Each subdirectory is a self-contained provider profile plugin. The directory layout mirrors plugins/platforms/:

plugins/model-providers/
├── openrouter/
│   ├── __init__.py      # registers the ProviderProfile
│   └── plugin.yaml      # manifest: name, kind, version, description
├── anthropic/
│   ├── __init__.py
│   └── plugin.yaml
└── ...

How discovery works

providers/__init__.py._discover_providers() scans this directory (and $HERMES_HOME/plugins/model-providers/) the first time anything calls get_provider_profile() or list_providers(). Each __init__.py is imported and expected to call providers.register_provider(profile).

User plugins at $HERMES_HOME/plugins/model-providers/<name>/ override bundled plugins of the same name — last-writer-wins in register_provider().
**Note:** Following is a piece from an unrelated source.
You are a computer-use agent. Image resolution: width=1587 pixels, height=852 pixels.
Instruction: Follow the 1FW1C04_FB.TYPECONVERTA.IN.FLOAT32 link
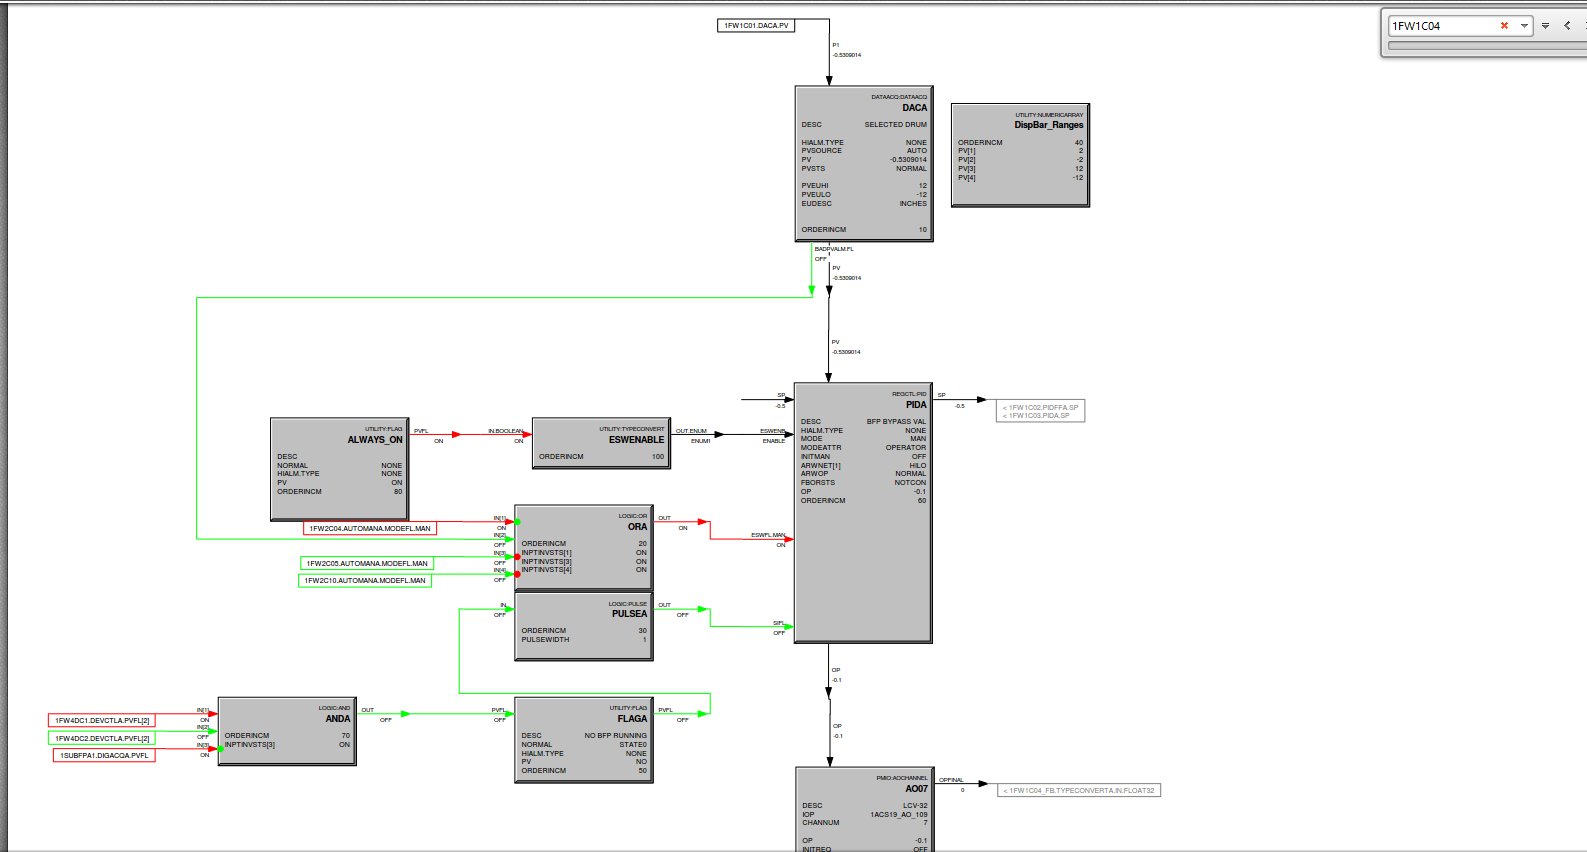coord(1079,791)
Drop a file there to replace a built-in.

Adding a new provider

Create plugins/model-providers/<your_provider>/__init__.py:

from providers import register_provider
from providers.base import ProviderProfile

my_provider = ProviderProfile(
    name="your-provider",
    aliases=("alias1", "alias2"),
    display_name="Your Provider",
    description="One-line description shown in the setup picker",
    signup_url="https://your-provider.example.com/keys",
    env_vars=("YOUR_PROVIDER_API_KEY", "YOUR_PROVIDER_BASE_URL"),
    base_url="https://api.your-provider.example.com/v1",
    default_aux_model="your-cheap-model",
)

register_provider(my_provider)

Create plugins/model-providers/<your_provider>/plugin.yaml:

name: your-provider-profile
kind: model-provider
version: 1.0.0
description: Short sentence about the provider
author: Your Name

Nothing else needs to change. auth.py, config.py, models.py, doctor.py, model_metadata.py, runtime_provider.py, and the chat_completions transport all auto-wire from the registry.

Non-trivial profiles

Override the ProviderProfile hooks in a subclass for per-provider quirks — see plugins/model-providers/openrouter/__init__.py for build_extra_body and build_api_kwargs_extras examples, and plugins/model-providers/gemini/__init__.py for thinking_config translation.